大学中退の23歳が率いるクラウド倉庫企業「Stord」の野望

ショーン・ヘンリー(左)とジェイコブ・ブードロー(右)/ stord.com

米国が新型コロナウイルスの感染拡大を受け、シャットダウンを開始した3月中旬に、23歳のスタートアップ起業家のショーン・ヘンリーは初めての買収話をまとめようとしていた。

ヘンリーが創業したクラウドベースの倉庫プラットフォーム「Stord」は数カ月に及んだ、物流企業「Cove Logistics」の買収に向けた協議の最終段階を迎えていた。

アトランタに本拠を置くStordのCEOを務めるヘンリーは、「市場を取り巻く状況は、僕らが今回の決定を下した数カ月前とは異なるものになった。マクロレベルではある種の不確実性が漂っている」と話す。

ヘンリーは2018年のフォーブスの「30アンダー30」に共同創業者のジェイコブ・ブードローと共に選ばれていた。「けれども、当社の顧客の伸びを考慮に入れると買収計画を前に進めるしかないと判断した」

Stordは6月12日、ミズーリ州本拠のCove Logisticsを約1000万ドル(約10億円)で買収すると発表した。

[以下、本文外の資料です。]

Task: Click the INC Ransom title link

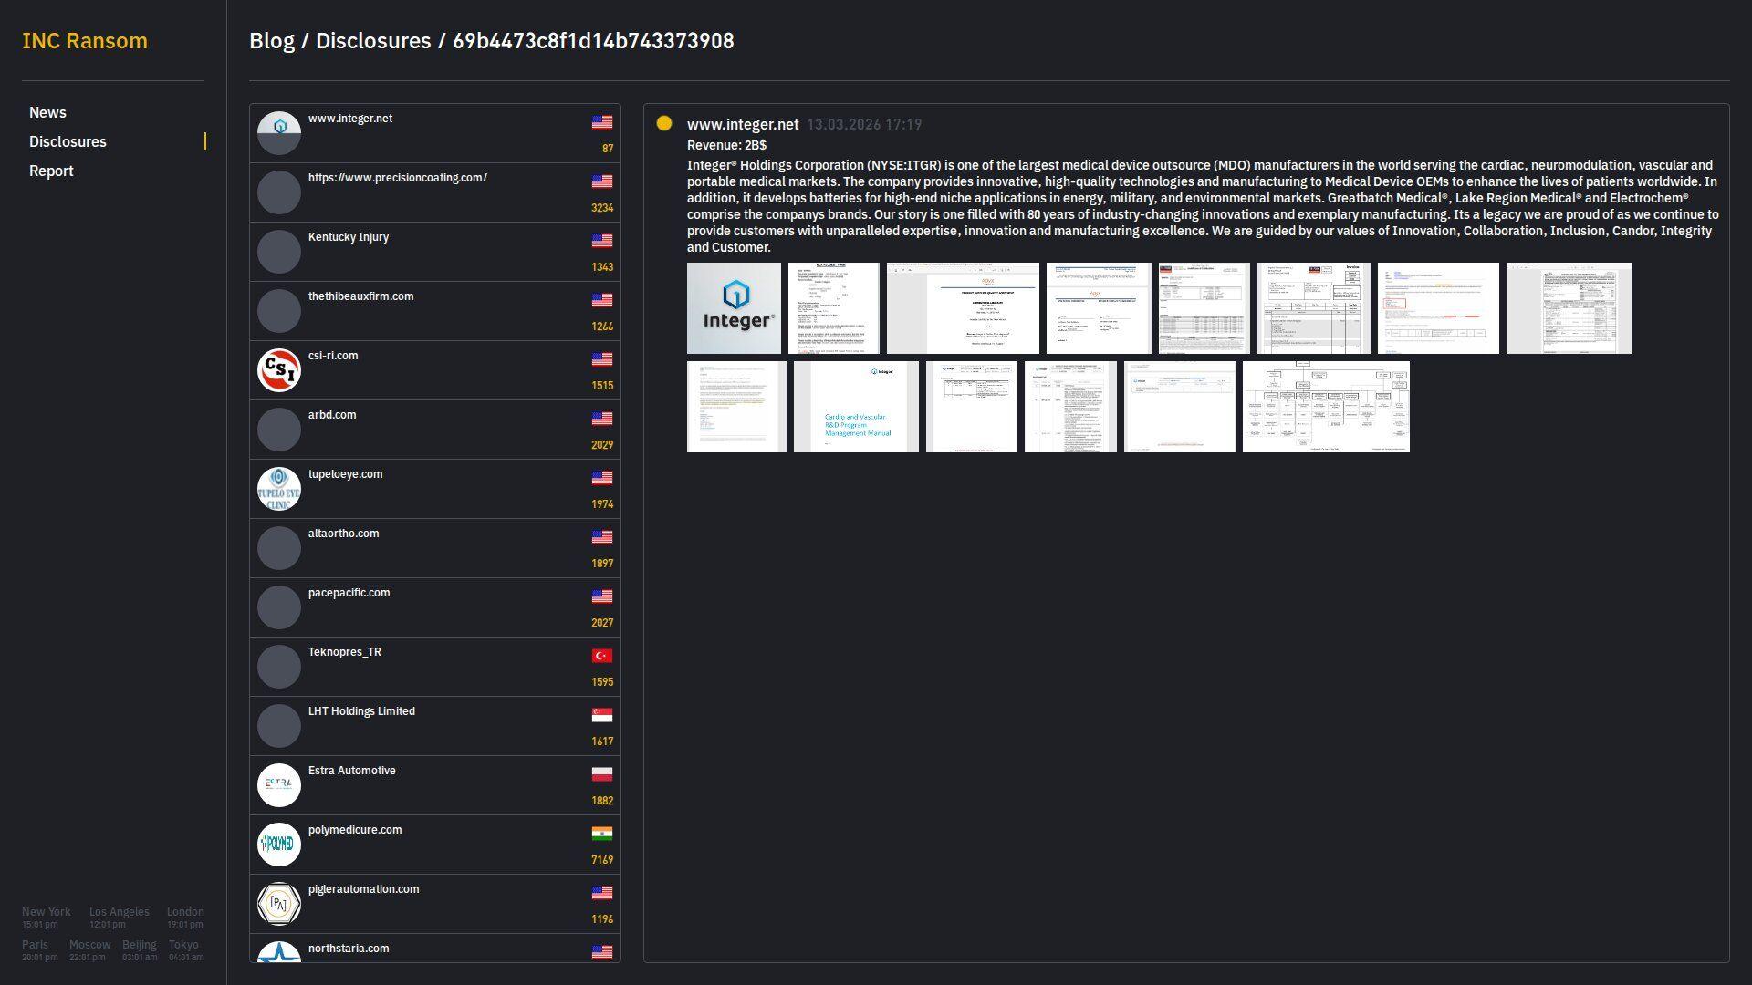Action: 85,41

Stordはミズーリ州のスプリングフィールドにオフィスを新設し、Coveの15人の社員全員はそこで働くことになる。これまで1500万ドルの資金をKleiner PerkinsやRevolutionなどのベンチャーキャピタルから調達したStordは、全米4箇所のオフィスで85人を雇用している。

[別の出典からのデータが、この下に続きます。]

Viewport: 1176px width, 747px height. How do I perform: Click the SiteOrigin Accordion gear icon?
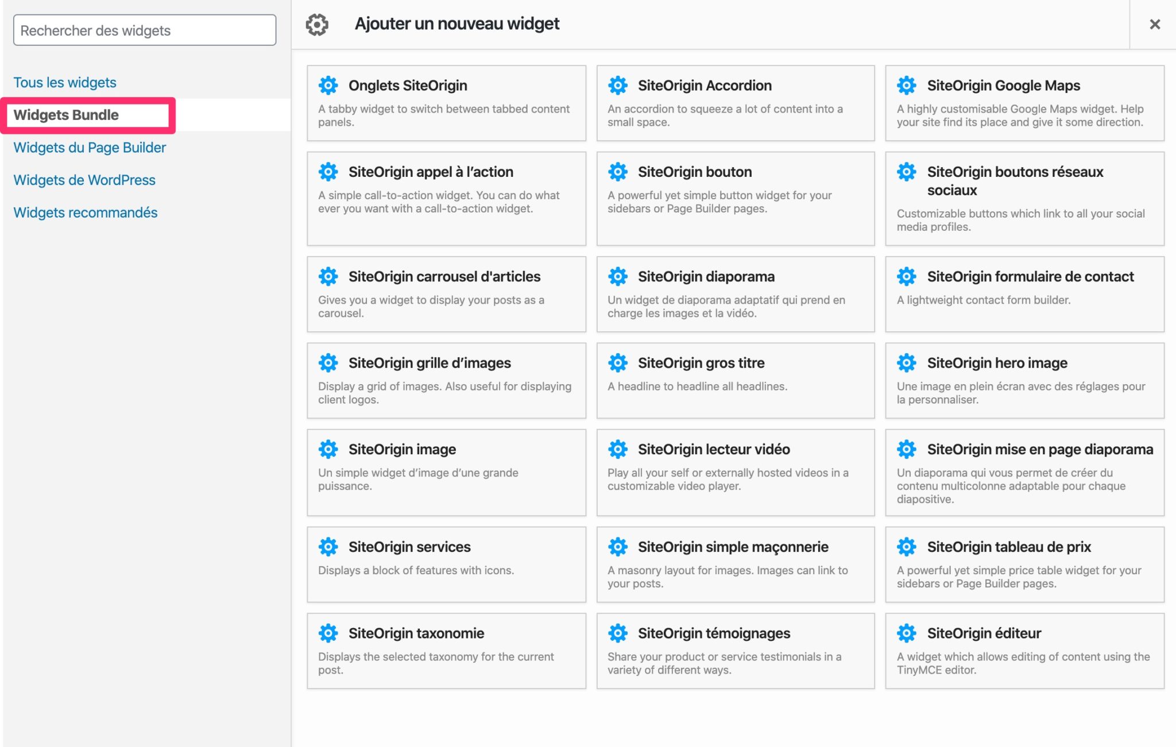pyautogui.click(x=618, y=86)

ヘンリーは、まだジョージア工科大学の学生だった2015年にStordを共同創業した。その後、1回目の資金調達を完了した2018年に彼は大学をドロップアウトして、ピーター・ティールが設立した若手起業家育成プログラムThiel Fellowのメンバーとなり、フルタイムで会社に関わるようになった。

Stordの初期のビジネスモデルは、自社では倉庫を持たず、ソフトウェアで消費者向けプロダクトの企業と、独立系の倉庫の空きスペースをつなぐものだった。同社は、Dollar GeneralやAdvance Auto Partsなどの企業顧客に、倉庫の維持に必要なコスト負担を避けつつ、高度にローカライズされた物流センターを提供していた。

その後、Stordは事業の拡大には自社の輸送ネットワークの整備が不可欠であることに気づいた。同社の顧客の大半は、B2Bビジネスのために倉庫を利用しており、貯蔵したアイテムを物流トラックで出し入れする必要があったのだ。

同社の試算では、輸送を外部企業に依頼することで12億ドルが無駄に使われていたという。2019年の後半に、Stordは自社で物流部門を構築しようとしたが、断念した。そして買収候補にあがったのが、100社の企業顧客を抱え、99%の精度で時間通りの輸送を実現していたCoveだった。

「今回の買収は、Stordが長期的視野で投資を行ない、企業向けにクラウドベースの物流ネットワークを提供する姿勢を示している。当社の顧客は、迅速で確実な配達を実現し、アマゾンに対抗しようとしている大手ブランドだ」とヘンリーは話した。